• Boek 2 Artikel 359b (2:359b BW)

    Aankondiging openbaar bod

    1. De statuten van de vennootschap kunnen bepalen dat een openbare mededeling betreffende de aankondiging van een openbaar bod, als bedoeld in artikel 5:70 of 5:74 van de Wet op het financieel toezicht, op aandelen uitgegeven door de vennootschap, tot gevolg heeft dat:
      1. de vennootschap, totdat openbaarmaking van het resultaat van de gestanddoening van het bod heeft plaatsgevonden of het bod is vervallen, geen handelingen verricht die het slagen van het bod kunnen frustreren, tenzij voorafgaand aan de handeling goedkeuring wordt verleend door de algemene vergadering of de handeling het zoeken naar een alternatief openbaar bod betreft; de oproeping voor de algemene vergadering geschiedt niet later dan op de tweeënveertigste dag voor die van de vergadering;
      2. besluiten van de vennootschap die voor de in de aanhef bedoelde openbare mededeling zijn genomen en die nog niet geheel zijn uitgevoerd, de goedkeuring van de algemene vergadering behoeven indien het besluit niet behoort tot de normale uitoefening van de onderneming en de uitvoering het slagen van het bod kan frustreren; de oproeping voor de algemene vergadering geschiedt niet later dan op de tweeënveertigste dag voor die van de vergadering;
      3. statutaire beperkingen van de overdracht van aandelen en beperkingen van de overdracht van aandelen die tussen de vennootschap en haar aandeelhouders of tussen aandeelhouders onderling zijn overeengekomen, niet gelden jegens de bieder wanneer hem tijdens de periode voor aanvaarding van een openbaar bod aandelen worden aangeboden;
      4. statutaire beperkingen van de uitoefening van het stemrecht en beperkingen van de uitoefening van het stemrecht die tussen de vennootschap en haar aandeelhouders of tussen aandeelhouders onderling zijn overeengekomen, niet gelden in de algemene vergadering die besluit over handelingen als bedoeld onder a of b;
      5. in de algemene vergadering elk aandeel in verband met het besluit over handelingen of besluiten als bedoeld onder a of b recht geeft op één stem.
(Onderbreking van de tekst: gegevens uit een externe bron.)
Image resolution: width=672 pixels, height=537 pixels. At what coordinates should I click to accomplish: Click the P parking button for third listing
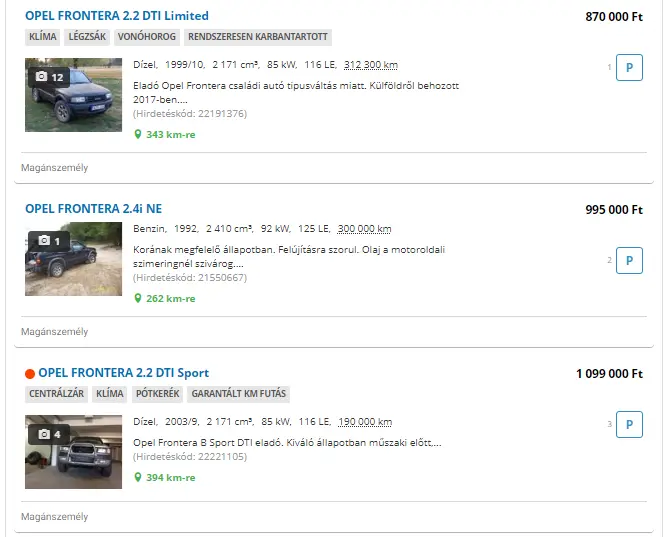click(629, 424)
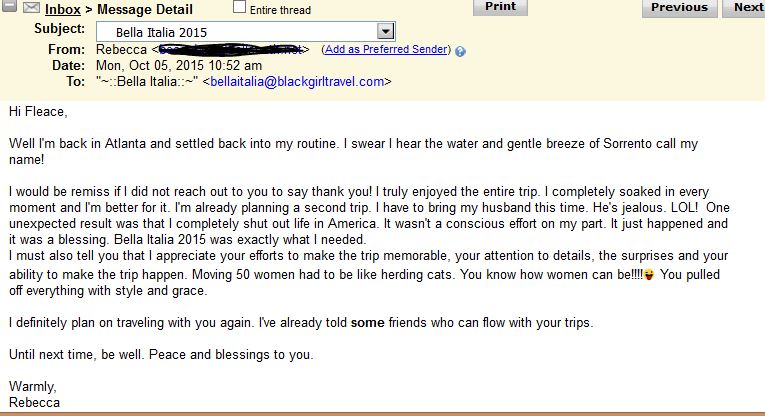Click the Print button
Screen dimensions: 765x416
point(500,7)
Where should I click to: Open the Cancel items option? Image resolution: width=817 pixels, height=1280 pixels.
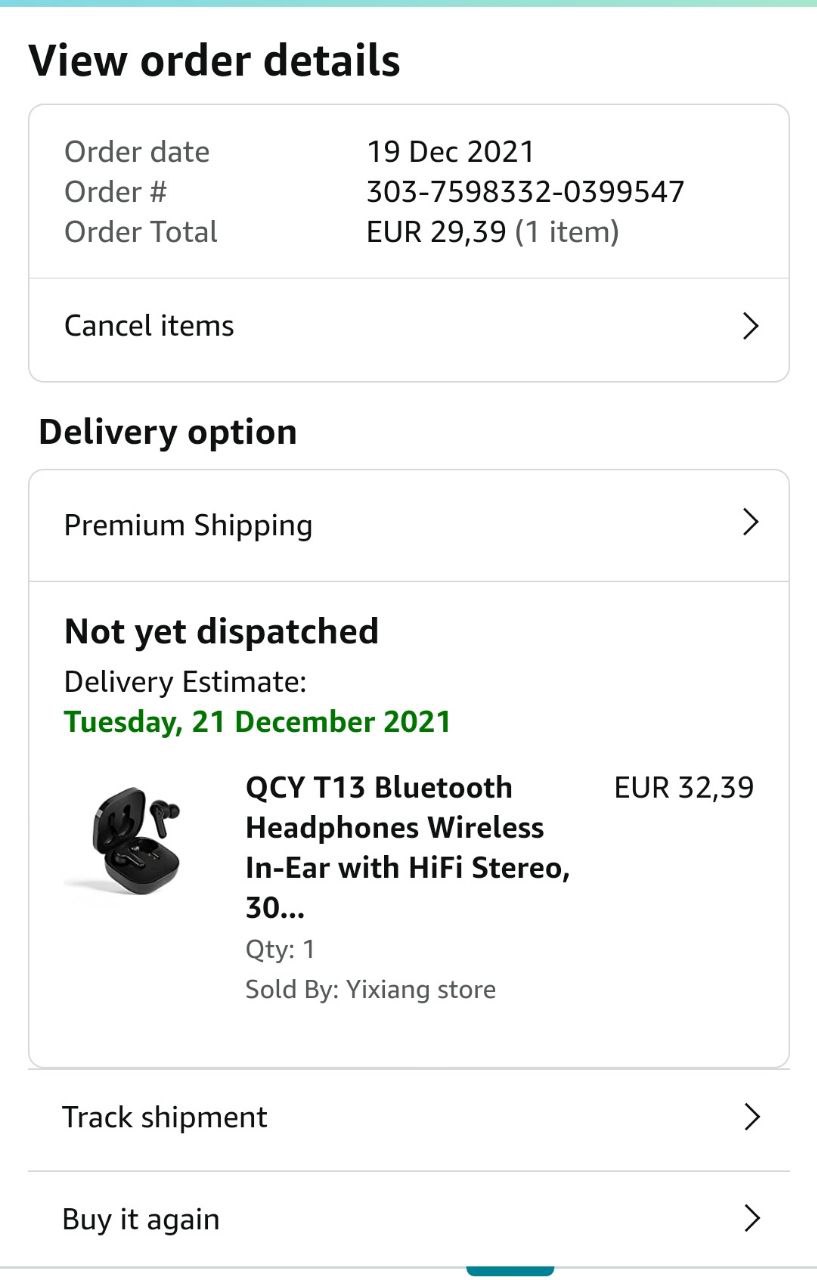[x=150, y=326]
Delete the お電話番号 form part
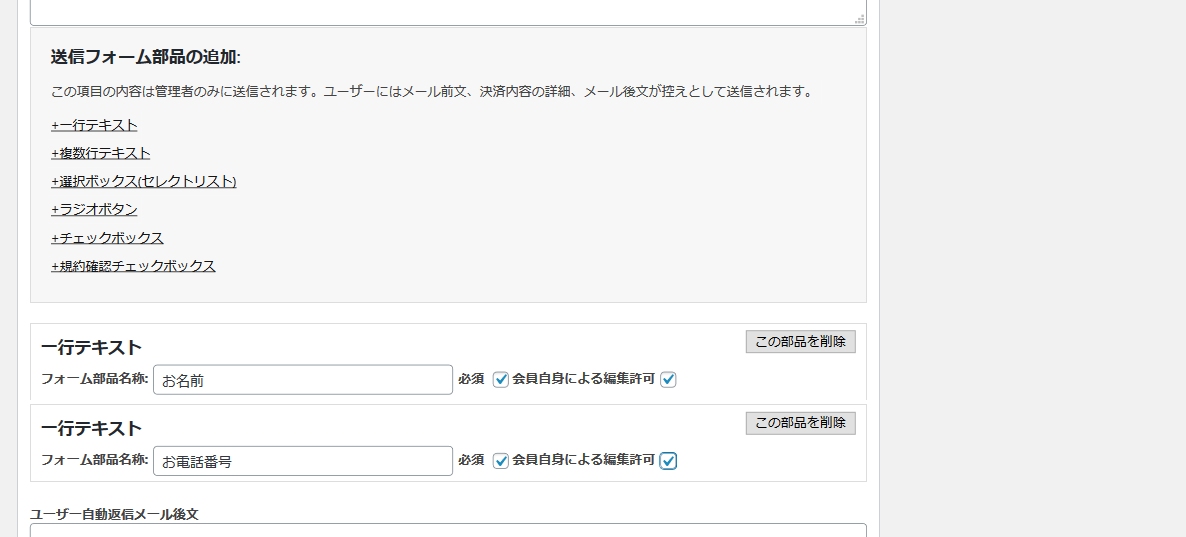The height and width of the screenshot is (537, 1186). [x=800, y=423]
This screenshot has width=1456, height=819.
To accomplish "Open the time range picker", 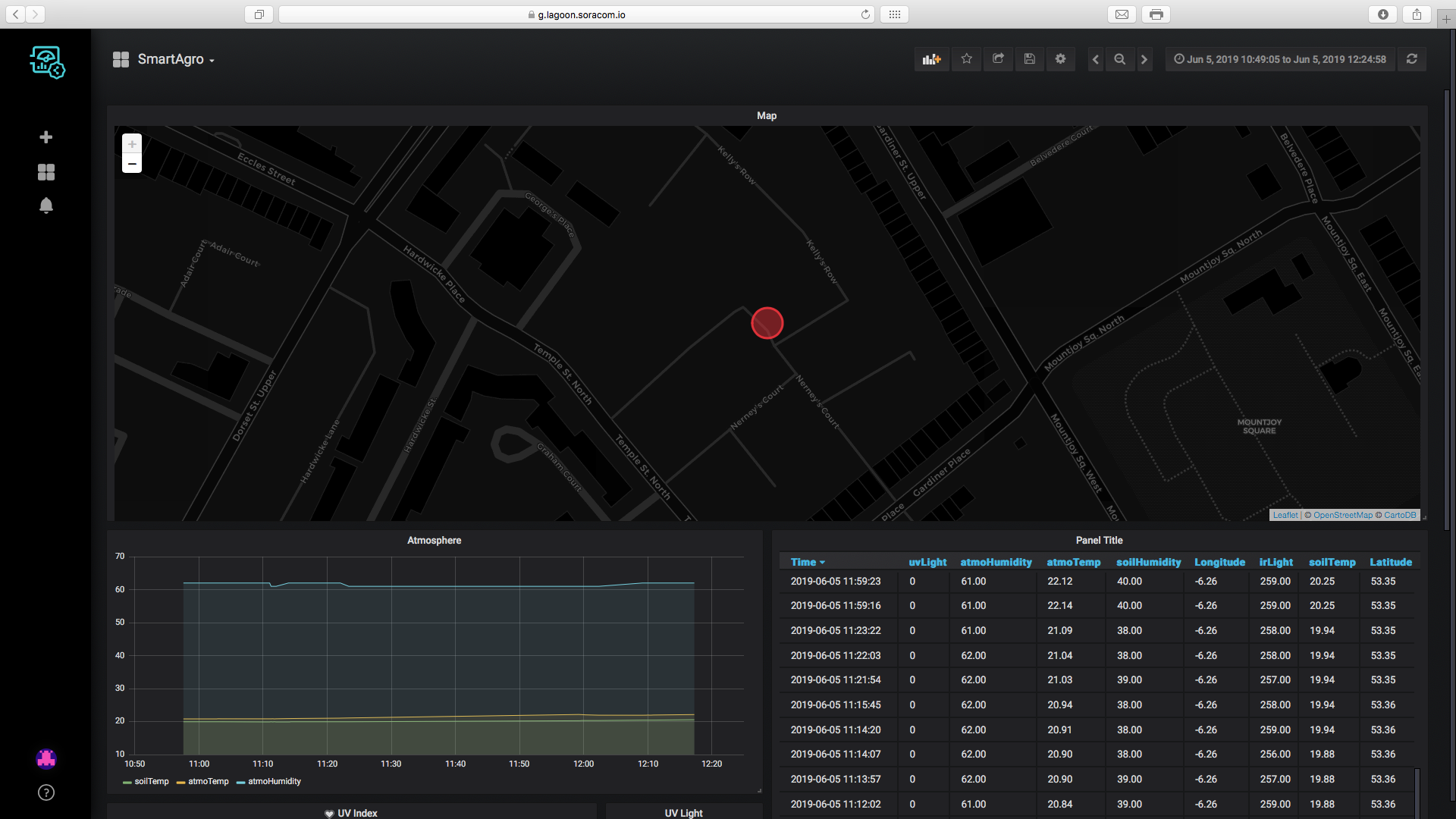I will (1280, 59).
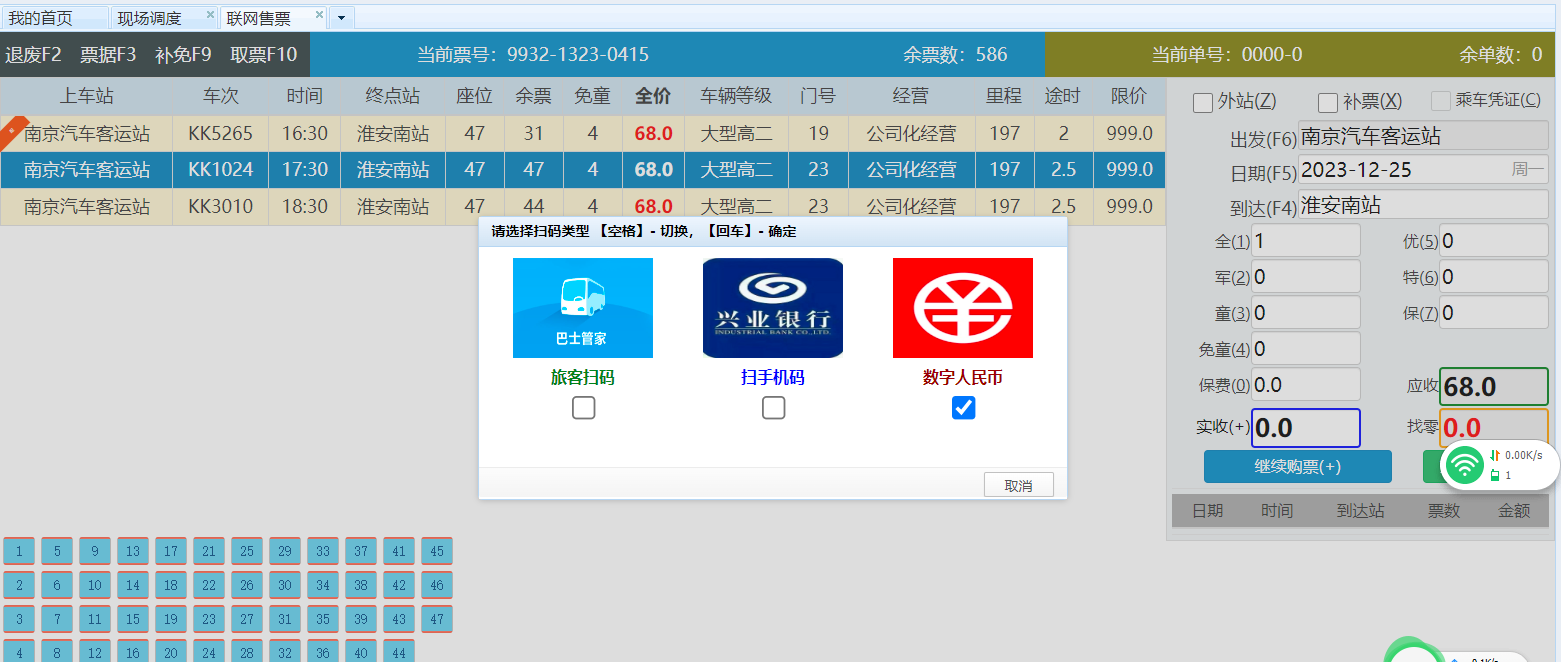The image size is (1561, 662).
Task: Check the 旅客扫码 checkbox
Action: pyautogui.click(x=583, y=408)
    2. De statuten van de vennootschap kunnen bepalen dat de houder van aandelen die ten gevolge van een openbaar bod ten minste 75% van het geplaatste kapitaal vertegenwoordigt, bevoegd is op korte termijn na het einde van de periode voor aanvaarding van het bod een algemene vergadering bijeen te roepen waarin bijzondere statutaire rechten van aandeelhouders in verband met een besluit tot benoeming of ontslag van een bestuurder of commissaris niet gelden. De oproeping geschiedt niet later dan op de tweeënveertigste dag voor die van de vergadering. In de vergadering geeft elk aandeel ten aanzien van dat besluit recht op één stem en gelden statutaire beperkingen van de uitoefening van het stemrecht en beperkingen van de uitoefening van het stemrecht die tussen de vennootschap en haar aandeelhouders of tussen aandeelhouders onderling zijn overeengekomen niet.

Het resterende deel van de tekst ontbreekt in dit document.